## Problem description
Scan the lines below; pull out those with "bubble".

## Data section
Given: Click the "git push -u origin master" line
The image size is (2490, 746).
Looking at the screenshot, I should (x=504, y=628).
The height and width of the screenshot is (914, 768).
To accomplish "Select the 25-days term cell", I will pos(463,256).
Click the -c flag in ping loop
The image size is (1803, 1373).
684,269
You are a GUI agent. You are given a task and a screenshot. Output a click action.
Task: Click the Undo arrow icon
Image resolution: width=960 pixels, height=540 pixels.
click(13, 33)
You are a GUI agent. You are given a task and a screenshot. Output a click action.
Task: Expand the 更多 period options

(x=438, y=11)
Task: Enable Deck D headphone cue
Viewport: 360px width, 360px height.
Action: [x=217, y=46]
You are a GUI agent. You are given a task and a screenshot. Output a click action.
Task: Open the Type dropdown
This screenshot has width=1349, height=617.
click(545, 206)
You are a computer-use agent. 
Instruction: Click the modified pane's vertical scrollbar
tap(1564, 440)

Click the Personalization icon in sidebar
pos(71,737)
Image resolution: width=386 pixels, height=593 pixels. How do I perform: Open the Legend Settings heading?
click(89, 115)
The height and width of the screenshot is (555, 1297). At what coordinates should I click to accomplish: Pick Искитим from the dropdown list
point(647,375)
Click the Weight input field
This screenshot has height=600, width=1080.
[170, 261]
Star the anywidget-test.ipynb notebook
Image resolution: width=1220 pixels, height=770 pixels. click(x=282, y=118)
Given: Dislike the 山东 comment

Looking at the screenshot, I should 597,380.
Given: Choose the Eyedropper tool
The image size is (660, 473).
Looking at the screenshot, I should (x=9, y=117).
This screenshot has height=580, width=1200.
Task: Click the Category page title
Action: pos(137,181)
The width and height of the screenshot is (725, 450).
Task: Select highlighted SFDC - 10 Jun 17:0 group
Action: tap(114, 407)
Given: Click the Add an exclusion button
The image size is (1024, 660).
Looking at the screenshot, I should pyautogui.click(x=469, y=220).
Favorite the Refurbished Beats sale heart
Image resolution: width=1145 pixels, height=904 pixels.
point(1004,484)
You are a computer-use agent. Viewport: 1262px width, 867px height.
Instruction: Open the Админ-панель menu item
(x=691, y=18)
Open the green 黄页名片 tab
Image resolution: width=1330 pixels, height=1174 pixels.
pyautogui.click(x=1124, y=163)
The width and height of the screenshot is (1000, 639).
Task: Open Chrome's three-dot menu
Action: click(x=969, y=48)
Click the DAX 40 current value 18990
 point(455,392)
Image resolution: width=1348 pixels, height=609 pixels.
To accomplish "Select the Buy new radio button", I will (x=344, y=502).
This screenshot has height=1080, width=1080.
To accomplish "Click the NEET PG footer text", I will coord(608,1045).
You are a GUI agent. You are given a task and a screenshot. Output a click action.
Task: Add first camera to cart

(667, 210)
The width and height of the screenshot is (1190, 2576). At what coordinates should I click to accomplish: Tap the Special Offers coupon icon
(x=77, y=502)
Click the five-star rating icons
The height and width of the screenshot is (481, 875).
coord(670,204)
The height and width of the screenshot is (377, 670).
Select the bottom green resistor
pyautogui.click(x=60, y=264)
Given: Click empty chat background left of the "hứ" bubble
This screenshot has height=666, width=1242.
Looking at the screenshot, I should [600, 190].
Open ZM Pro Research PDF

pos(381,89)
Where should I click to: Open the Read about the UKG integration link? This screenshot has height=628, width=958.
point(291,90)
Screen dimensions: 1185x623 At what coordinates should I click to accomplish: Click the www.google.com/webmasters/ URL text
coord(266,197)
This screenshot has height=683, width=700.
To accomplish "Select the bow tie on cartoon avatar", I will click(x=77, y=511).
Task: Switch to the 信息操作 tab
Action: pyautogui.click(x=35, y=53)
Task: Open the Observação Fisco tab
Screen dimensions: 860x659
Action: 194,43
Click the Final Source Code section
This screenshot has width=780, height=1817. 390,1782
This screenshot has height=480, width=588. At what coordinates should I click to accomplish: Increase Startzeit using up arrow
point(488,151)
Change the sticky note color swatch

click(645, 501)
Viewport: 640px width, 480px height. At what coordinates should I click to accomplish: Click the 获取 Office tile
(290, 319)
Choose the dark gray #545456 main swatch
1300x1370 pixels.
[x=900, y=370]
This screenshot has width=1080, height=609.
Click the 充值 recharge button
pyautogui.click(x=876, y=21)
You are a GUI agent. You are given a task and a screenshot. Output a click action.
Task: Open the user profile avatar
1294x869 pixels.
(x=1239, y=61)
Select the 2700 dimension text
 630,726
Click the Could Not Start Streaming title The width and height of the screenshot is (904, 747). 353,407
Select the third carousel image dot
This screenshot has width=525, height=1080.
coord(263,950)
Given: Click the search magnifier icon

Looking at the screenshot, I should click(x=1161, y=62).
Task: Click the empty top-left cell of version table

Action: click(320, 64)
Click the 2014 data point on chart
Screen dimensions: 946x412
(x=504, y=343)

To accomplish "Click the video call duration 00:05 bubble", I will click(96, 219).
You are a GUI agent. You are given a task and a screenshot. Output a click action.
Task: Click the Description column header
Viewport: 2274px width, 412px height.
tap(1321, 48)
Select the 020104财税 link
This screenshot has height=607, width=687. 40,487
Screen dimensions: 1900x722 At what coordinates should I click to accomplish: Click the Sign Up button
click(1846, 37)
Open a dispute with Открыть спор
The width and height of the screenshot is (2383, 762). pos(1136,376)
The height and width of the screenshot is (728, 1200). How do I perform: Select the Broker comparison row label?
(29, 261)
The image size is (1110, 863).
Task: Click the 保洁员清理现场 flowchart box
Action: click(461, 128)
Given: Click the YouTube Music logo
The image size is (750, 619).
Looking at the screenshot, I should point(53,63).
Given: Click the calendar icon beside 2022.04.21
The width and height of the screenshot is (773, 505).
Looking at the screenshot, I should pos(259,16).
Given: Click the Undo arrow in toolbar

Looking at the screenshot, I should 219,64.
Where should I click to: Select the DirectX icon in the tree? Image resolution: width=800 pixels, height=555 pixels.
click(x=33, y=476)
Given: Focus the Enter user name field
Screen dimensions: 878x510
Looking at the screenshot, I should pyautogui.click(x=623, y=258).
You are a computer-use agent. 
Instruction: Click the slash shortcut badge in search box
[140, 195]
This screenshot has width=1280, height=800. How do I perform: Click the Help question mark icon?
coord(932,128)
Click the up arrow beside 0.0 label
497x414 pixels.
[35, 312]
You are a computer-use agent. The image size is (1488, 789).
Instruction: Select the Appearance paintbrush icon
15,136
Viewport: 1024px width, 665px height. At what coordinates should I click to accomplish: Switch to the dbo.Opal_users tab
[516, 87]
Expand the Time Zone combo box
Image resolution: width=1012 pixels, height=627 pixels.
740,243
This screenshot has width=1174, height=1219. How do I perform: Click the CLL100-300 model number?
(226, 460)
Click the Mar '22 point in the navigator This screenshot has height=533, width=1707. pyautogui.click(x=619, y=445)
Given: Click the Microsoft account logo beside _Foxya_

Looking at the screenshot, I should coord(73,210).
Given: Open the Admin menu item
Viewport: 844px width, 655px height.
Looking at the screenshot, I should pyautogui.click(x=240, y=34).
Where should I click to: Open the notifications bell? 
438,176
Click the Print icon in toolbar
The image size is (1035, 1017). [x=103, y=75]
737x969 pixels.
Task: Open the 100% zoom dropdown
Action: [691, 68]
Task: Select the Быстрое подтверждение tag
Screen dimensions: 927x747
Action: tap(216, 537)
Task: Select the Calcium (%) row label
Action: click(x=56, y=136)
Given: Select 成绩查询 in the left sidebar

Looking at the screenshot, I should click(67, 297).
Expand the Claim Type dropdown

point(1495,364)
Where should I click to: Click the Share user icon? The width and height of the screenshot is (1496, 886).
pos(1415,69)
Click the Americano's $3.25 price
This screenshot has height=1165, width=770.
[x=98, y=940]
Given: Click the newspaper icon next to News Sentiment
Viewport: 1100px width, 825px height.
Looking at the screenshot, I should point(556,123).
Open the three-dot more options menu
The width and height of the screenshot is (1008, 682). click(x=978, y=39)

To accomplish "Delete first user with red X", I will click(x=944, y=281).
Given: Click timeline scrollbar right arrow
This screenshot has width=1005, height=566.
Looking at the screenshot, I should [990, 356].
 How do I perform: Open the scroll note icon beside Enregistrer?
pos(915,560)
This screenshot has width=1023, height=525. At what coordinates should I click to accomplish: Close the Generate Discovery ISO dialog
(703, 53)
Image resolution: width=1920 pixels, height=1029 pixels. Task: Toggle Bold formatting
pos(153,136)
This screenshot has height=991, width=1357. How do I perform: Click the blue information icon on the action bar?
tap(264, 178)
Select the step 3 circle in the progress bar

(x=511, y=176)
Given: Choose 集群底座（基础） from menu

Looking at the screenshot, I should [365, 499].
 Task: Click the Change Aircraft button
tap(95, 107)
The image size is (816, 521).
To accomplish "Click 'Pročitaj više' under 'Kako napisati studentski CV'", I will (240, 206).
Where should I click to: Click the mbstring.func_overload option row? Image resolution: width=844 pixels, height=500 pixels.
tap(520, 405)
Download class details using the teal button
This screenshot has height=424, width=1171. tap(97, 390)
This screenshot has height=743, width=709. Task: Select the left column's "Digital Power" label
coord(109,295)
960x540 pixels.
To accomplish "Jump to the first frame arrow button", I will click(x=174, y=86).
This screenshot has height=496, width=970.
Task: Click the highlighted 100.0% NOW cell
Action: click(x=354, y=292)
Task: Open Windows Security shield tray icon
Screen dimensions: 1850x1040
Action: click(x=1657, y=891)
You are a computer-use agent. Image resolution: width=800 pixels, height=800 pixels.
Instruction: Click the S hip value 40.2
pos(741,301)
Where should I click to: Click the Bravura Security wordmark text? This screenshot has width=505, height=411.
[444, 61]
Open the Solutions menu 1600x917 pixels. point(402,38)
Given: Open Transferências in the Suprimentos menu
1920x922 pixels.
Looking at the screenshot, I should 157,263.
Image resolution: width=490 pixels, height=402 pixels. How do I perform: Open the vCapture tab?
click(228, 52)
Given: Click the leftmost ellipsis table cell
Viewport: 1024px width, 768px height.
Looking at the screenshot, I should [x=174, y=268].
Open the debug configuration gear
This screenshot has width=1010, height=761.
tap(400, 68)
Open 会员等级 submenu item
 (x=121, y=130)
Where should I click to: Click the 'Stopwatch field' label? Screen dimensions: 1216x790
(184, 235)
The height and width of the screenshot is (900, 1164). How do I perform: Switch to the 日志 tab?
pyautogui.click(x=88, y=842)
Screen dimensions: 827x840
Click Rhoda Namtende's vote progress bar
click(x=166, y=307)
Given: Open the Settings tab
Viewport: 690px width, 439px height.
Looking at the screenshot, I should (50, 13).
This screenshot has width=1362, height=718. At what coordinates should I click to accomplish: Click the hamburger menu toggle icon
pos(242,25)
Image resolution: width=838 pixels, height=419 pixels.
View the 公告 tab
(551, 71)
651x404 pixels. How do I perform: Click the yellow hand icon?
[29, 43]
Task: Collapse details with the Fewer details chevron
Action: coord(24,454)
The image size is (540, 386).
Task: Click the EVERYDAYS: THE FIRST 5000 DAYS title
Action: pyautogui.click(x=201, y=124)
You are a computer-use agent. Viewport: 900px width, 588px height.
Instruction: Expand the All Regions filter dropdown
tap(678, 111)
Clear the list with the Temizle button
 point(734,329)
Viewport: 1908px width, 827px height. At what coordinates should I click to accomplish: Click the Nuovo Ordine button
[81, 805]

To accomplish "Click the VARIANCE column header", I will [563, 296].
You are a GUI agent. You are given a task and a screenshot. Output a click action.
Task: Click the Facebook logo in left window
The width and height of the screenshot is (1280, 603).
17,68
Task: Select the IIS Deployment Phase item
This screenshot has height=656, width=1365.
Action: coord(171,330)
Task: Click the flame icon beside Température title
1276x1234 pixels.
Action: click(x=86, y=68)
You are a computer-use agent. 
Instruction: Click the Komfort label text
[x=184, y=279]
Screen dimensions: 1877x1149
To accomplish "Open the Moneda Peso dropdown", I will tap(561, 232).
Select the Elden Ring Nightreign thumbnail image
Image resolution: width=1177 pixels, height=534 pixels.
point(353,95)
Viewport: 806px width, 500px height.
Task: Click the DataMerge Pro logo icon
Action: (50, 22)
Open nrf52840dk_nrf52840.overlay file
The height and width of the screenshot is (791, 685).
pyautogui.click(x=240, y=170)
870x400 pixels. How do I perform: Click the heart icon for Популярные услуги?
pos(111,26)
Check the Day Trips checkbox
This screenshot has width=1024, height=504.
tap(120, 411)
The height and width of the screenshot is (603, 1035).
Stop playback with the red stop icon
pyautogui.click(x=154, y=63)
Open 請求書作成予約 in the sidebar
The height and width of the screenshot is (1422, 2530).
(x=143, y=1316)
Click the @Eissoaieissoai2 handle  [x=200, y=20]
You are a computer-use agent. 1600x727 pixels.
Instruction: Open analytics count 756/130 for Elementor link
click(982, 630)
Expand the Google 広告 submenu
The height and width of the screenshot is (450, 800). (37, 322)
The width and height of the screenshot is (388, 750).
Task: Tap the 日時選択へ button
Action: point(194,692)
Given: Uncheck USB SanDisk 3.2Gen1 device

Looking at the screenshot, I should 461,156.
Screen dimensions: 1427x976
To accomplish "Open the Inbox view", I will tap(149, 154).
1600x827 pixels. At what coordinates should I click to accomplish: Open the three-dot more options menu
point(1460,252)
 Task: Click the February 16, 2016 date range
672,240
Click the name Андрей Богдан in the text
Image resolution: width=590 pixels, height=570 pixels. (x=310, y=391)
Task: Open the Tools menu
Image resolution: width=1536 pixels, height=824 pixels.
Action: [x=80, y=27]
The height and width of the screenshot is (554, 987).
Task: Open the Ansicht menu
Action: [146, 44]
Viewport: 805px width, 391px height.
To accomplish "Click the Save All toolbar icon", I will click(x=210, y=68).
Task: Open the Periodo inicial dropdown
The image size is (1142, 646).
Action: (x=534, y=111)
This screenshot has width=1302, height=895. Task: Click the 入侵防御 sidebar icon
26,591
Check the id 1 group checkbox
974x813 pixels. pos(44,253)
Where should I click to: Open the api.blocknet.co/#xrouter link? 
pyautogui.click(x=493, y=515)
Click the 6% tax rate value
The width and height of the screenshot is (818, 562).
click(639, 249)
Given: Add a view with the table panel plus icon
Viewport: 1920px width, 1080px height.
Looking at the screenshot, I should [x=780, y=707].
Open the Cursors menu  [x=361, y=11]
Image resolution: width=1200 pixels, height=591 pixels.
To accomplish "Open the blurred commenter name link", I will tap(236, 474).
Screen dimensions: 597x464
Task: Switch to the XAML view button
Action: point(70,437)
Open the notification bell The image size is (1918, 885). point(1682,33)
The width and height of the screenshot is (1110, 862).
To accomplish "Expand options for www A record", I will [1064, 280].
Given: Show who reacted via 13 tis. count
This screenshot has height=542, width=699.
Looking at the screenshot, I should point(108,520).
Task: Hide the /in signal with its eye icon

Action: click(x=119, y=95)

## Exercise result
Given: Click empty chat background left of the "hứ" bubble
To accomplish "Click the video call duration 00:05 bubble", I will click(96, 219).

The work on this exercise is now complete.